Giana Sisters: Twisted Dreams is a gorgeous, intelligent platformer. Beginning with a blatant Super Mario Bros. rip-off for the Commodore 64, the series was revitalized after last year's successful Kickstarter campaign by developer Black Forest Games. The result is an ambitious game with variable mechanics, visuals, and music, all hinging on a well-implemented duality system. Smart level design forces you to use all of your abilities and prepares you for encounters with the game's unforgiving bosses. Instead of pointing out obvious pathways around every obstacle, Giana Sisters constantly pushes you to learn from your mistakes. It's tough, but almost never unfair. It's fast-paced, but sprinkled with hidden treasures for the adventurous among you. And perhaps most interestingly, it trusts you to make the most out of a limited moveset.
The premise is a thin one that serves only to introduce your character. Two young sisters sit huddled together on a cramped bed. A portal opens within the darkness, snatching little Maria and tugging her into a dangerous dreamworld. Her sister, the bold and brave Giana, leaps into the vortex after her. What she discovers is a menacing world of platforms, pits, and spikes--and the looming crimson dragon that inhabits it.
You're immediately introduced to the aforementioned duality system, which must be used to navigate traps. At the press of a button, Giana can switch between cute and punk versions of herself. Cute Giana has access to a twirl maneuver, which slows your rate of descent and allows you to float between flying fish, spike bunches, and more. Punk Giana is equipped with a fiery dash, used offensively or as a means of boosting across gaps. This skill can be used only once per jump, though it recharges if an enemy is killed midflight.
In one of Giana Sisters' more brilliant design choices, a shift in personas signals a shift not only in available skills, but also in level layout, art direction, and musical tone. Punk Giana blasts aggressively through a gorgeous world of sunshine and lush, green trees. Mushrooms stand healthy and orange. Most enemies appear to be funny, rotund marching birds. Switching to cute Giana turns the world into a chalky, scarlet hell. The vegetation withers and dies. The tree branch you stand on becomes a dry, yellow backbone. Innocent birds become winged demons. The music switches from an upbeat, bouncy tone to a heavier, more metallic version of itself. Platforms that were once translucent phase into existence while others disappear. Gems that weren't obtainable in another form become corporeal. You change the world at the press of a button, and the transformation is always both beautiful and functional.
The game's beauty can occasionally act as a double-edged sword, however. Because the environments are exploding with color, some of the more vibrant traps--spiked vines, for example--blend in too well with the background. You may die numerous times as you simply stroll along, unaware that death waits at the next step. Some of the jumping fish are also difficult to see as they rest atop the water, especially when persona shifting alters the color of the puddles. Prepare to receive several surprise nips on the rear. These problems won't be constant, but they can be frustrating when they spring up just moments before a new checkpoint.
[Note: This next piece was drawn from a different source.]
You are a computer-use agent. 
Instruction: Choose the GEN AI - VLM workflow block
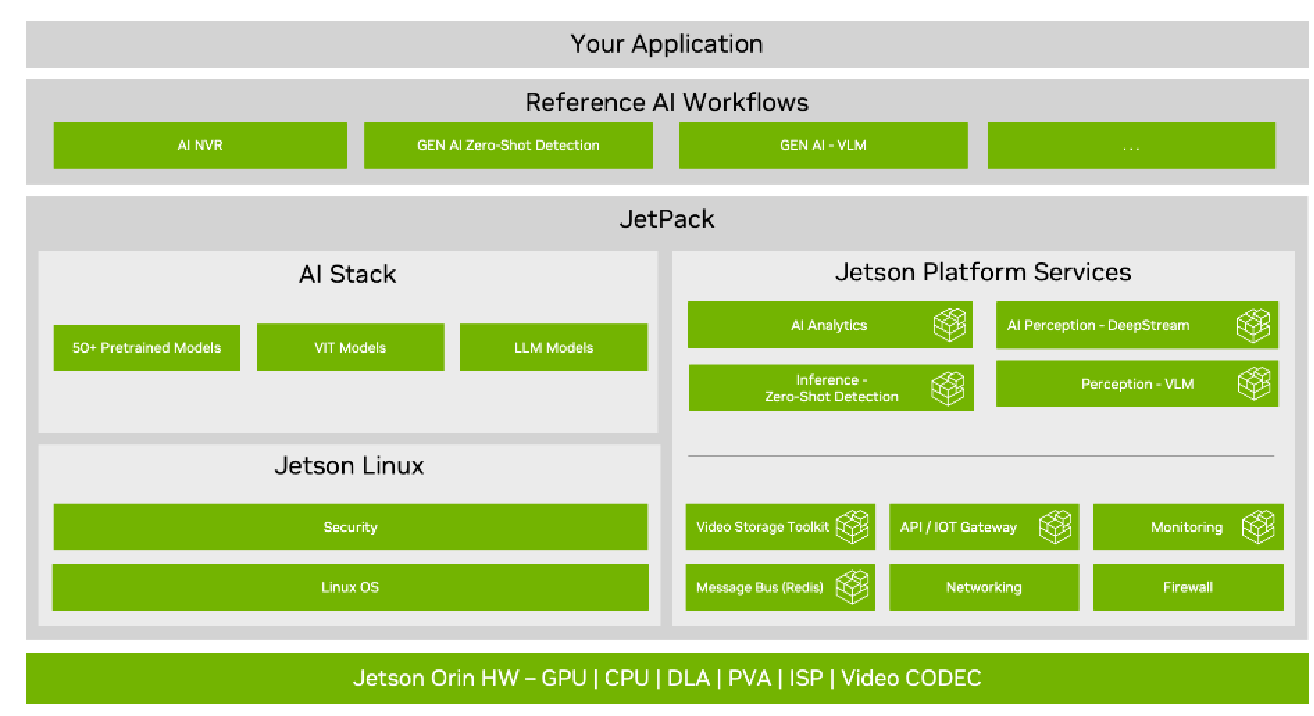[x=823, y=146]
After finishing this game, you're not going to talk to others about which version of Giana you used most. The levels and enemies demand that you switch between both, sometimes at a dizzying pace. Imagine jumping off an enemy's head, rocket blasting high into the air as Punk Giana, and then twirling along a path of collectible orbs as Cute Giana, all the while shifting to deactivate spike blocks and stalactite barriers. Red and white ghosts pursue you in later levels depending on whether you're cute or punk. Dodging their assaults while scaling vertical tree mazes becomes an exercise in dexterity. The game keeps your finger glued to the trigger, eager to tap your way to safety in a fraction of a second. The pain of these trials is lessened by the fact that Giana Sisters is very generous in doling out checkpoints. As a result, the challenge of the game takes the form of tight, successive sprints rather than a grueling marathon.
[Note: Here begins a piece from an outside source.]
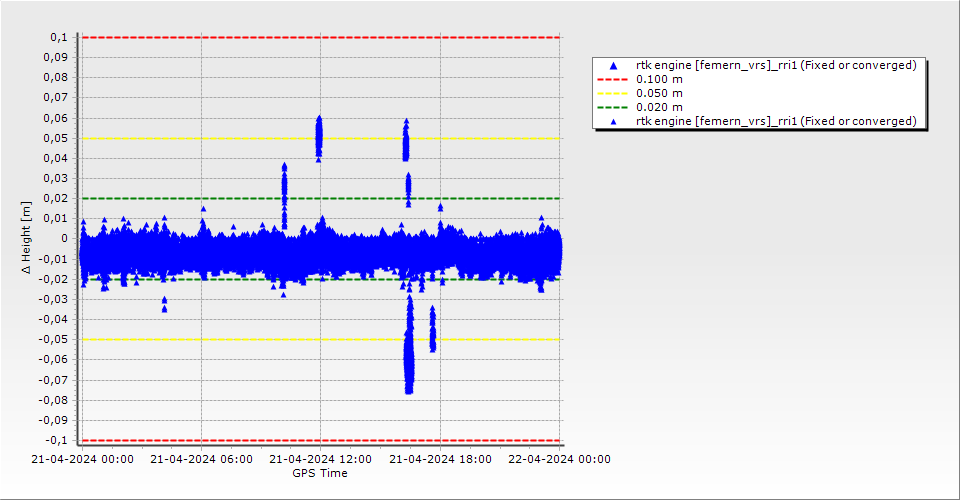Click the "GPS Time" X-axis title
Viewport: 960px width, 500px height.
coord(320,473)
To up the stakes, each level has several supersized gems hidden in hard-to-reach locations. As you navigate your way through the worlds, you notice divergent paths, though some of them aren't quite so obvious. Following these all the way to their rewards often requires more precision than avoiding the traps along the main path. Many ask you to jump off the heads of multiple flying enemies without falling to your death, or to navigate moving platforms while dodging enemies or outrunning swift walls of fire. The hidden gems unlock concept art, which you probably won't care about, but they're also usually surrounded by a hearty stockpile of gems, which you definitely should care about.
Stars are earned for completing levels, and how many you earn depends on the number of gems you collected and the number of times you died. Time is not a factor, at least not in the standard adventure mode. Aside from representing how well you did, the stars are used to unlock the seals preventing you from facing bosses. If you slack off during your first time through a level, you can count on heading back through it later with more zeal. This design choice pushes you to use the provided mechanics to explore.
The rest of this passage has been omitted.